§ **Exercise task**
Extract each line of the listing below that contains the word "Close". Capitalization must match.

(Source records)
■ ■ ■ ■ ■ ■ ■

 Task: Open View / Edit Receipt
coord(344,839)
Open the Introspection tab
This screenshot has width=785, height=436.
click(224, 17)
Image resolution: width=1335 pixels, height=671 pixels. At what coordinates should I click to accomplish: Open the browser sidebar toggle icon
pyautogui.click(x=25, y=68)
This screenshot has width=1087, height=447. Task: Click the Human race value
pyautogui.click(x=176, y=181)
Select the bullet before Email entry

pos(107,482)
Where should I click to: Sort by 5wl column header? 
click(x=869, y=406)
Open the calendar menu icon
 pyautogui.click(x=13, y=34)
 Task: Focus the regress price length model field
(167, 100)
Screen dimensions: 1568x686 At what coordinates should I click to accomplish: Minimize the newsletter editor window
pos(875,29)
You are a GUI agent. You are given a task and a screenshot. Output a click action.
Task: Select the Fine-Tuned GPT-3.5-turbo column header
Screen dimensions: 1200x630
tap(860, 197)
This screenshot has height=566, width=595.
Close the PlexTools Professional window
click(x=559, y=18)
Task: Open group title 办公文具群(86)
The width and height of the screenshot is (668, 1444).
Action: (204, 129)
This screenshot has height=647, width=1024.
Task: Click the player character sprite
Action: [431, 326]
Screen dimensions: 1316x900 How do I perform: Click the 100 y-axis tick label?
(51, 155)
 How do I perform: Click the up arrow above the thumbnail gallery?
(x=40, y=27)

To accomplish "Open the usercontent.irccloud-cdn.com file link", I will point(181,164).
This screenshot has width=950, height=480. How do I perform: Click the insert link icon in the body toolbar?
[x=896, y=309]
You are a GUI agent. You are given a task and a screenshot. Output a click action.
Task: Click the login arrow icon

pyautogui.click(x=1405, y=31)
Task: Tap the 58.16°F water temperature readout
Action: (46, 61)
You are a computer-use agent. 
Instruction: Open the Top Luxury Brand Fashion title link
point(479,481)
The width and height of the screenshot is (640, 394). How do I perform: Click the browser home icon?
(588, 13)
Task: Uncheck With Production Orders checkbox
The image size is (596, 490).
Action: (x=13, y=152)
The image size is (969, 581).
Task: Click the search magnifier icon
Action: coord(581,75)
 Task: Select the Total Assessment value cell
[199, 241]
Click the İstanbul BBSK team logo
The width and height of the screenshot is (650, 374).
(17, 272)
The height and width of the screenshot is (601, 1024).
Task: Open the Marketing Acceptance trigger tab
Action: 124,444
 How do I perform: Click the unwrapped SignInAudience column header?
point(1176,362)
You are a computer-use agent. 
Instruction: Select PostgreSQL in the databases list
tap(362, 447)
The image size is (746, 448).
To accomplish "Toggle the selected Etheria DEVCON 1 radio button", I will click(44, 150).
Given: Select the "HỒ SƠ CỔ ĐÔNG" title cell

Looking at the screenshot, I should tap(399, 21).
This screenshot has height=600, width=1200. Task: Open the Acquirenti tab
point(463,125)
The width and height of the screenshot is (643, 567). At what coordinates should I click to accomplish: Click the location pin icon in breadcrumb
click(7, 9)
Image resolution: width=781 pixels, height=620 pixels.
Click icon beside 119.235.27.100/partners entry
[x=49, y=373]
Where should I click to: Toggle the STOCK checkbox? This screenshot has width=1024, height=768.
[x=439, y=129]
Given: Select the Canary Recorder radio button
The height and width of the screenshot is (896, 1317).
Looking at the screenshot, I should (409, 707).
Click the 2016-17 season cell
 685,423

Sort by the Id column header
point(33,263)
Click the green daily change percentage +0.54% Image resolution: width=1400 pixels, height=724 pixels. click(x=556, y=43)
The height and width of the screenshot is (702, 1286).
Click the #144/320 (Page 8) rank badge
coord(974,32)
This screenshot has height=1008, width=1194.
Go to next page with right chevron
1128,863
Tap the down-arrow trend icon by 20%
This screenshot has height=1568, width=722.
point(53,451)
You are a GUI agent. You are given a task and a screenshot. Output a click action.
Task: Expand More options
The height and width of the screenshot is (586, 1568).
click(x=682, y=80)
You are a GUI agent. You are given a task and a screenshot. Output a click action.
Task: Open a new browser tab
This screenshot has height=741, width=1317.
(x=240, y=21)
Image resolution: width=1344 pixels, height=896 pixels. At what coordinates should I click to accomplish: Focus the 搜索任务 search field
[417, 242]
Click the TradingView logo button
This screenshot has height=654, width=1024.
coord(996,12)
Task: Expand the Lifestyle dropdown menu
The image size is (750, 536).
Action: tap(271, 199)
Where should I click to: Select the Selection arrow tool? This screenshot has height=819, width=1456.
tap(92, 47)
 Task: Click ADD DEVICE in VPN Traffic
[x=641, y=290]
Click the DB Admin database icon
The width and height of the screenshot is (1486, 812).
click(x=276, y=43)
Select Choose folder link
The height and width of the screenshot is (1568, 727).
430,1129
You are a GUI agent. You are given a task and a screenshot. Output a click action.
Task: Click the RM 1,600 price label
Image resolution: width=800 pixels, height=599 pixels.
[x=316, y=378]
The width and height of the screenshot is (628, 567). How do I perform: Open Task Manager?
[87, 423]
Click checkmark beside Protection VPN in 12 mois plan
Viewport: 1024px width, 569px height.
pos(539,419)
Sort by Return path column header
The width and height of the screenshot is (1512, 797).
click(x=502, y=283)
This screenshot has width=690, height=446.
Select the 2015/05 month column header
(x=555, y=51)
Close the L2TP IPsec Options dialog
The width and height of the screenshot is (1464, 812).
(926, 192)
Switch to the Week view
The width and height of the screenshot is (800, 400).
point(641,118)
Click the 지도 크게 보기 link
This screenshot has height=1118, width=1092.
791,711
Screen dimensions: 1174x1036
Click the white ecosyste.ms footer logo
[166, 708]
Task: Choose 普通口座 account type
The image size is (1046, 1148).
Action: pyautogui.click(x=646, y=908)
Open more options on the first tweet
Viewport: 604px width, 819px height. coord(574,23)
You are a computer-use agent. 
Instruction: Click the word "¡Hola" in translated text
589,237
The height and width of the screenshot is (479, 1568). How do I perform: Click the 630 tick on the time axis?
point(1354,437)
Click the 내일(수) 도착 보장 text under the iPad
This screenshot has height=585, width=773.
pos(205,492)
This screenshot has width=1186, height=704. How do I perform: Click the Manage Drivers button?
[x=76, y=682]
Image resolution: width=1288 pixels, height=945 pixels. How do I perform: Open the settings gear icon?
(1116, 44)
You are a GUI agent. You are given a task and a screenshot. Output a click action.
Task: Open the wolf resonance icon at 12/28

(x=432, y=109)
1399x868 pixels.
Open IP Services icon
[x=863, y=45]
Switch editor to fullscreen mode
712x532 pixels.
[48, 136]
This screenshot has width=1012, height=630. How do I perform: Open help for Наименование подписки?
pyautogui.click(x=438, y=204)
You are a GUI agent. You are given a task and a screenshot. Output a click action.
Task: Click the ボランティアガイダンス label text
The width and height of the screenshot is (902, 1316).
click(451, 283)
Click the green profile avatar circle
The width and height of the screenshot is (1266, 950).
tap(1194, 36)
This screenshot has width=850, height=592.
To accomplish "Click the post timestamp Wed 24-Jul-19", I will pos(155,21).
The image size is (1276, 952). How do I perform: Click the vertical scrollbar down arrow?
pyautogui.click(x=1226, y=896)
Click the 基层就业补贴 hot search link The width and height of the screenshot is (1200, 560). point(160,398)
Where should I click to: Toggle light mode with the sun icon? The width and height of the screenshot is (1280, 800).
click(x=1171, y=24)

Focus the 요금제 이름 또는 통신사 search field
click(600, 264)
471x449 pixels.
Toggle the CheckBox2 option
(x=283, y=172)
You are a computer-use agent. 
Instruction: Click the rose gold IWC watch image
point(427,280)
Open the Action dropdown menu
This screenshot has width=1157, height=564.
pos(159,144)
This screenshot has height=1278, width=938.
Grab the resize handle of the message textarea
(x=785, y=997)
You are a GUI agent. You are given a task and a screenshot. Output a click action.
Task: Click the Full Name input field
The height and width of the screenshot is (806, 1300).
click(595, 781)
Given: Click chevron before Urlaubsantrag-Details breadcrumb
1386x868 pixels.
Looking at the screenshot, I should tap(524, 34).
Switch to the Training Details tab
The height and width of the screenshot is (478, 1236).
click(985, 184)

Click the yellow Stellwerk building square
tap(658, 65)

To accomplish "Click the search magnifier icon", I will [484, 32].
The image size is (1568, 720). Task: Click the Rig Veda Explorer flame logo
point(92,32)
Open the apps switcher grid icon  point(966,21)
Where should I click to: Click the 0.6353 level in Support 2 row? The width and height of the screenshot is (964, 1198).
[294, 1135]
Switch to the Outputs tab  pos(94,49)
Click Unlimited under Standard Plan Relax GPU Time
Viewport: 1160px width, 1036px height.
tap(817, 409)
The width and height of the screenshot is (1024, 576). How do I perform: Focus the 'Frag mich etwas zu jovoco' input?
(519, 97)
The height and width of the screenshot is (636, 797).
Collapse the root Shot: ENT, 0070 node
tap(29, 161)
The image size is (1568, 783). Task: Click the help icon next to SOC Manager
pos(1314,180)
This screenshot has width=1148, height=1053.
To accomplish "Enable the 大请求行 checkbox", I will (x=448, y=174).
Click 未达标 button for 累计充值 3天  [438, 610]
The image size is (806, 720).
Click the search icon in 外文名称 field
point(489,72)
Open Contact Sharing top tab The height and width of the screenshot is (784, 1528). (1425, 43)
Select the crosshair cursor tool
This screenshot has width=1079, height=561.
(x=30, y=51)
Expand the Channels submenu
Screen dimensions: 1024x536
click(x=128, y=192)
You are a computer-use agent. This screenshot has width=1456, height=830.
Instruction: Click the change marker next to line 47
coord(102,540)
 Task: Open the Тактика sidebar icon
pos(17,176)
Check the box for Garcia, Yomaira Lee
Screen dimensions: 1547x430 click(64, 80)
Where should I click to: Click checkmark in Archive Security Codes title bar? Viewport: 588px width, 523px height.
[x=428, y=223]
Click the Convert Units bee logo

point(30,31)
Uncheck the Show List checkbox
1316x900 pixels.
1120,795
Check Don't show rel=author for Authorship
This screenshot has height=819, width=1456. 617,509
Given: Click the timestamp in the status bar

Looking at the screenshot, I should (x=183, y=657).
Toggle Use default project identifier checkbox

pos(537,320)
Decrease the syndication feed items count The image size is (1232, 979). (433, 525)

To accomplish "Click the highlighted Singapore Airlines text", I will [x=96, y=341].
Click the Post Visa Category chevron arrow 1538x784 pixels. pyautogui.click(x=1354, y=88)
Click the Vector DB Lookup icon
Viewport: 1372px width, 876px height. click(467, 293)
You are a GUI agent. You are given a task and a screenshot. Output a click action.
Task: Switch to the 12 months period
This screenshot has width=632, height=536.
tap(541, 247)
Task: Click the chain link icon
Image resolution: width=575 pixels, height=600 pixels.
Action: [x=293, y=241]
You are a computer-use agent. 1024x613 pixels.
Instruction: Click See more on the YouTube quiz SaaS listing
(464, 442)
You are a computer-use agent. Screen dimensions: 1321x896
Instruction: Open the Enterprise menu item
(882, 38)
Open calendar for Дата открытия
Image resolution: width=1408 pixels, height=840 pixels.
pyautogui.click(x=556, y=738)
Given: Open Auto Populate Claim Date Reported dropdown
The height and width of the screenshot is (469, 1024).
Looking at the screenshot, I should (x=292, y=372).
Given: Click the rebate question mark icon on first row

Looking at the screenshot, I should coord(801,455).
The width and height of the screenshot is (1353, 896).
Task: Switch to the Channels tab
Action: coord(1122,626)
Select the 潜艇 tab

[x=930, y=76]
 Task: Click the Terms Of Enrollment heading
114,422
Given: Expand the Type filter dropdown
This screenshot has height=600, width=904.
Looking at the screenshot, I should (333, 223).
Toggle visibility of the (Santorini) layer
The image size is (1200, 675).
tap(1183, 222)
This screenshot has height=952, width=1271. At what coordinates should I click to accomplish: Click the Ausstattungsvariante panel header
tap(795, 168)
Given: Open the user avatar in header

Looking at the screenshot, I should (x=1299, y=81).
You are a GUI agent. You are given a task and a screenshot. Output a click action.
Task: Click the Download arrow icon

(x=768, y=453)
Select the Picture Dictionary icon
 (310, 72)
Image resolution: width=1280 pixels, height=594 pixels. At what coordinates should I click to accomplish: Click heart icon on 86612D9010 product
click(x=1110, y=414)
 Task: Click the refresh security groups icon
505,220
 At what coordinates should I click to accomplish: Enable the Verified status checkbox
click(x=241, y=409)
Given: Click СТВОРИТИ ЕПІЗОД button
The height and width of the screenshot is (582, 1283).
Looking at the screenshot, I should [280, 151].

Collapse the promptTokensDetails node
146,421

■ ■ ■ ■ ■ ■ ■

§ **Exercise answer**
Close the PlexTools Professional window
Close the L2TP IPsec Options dialog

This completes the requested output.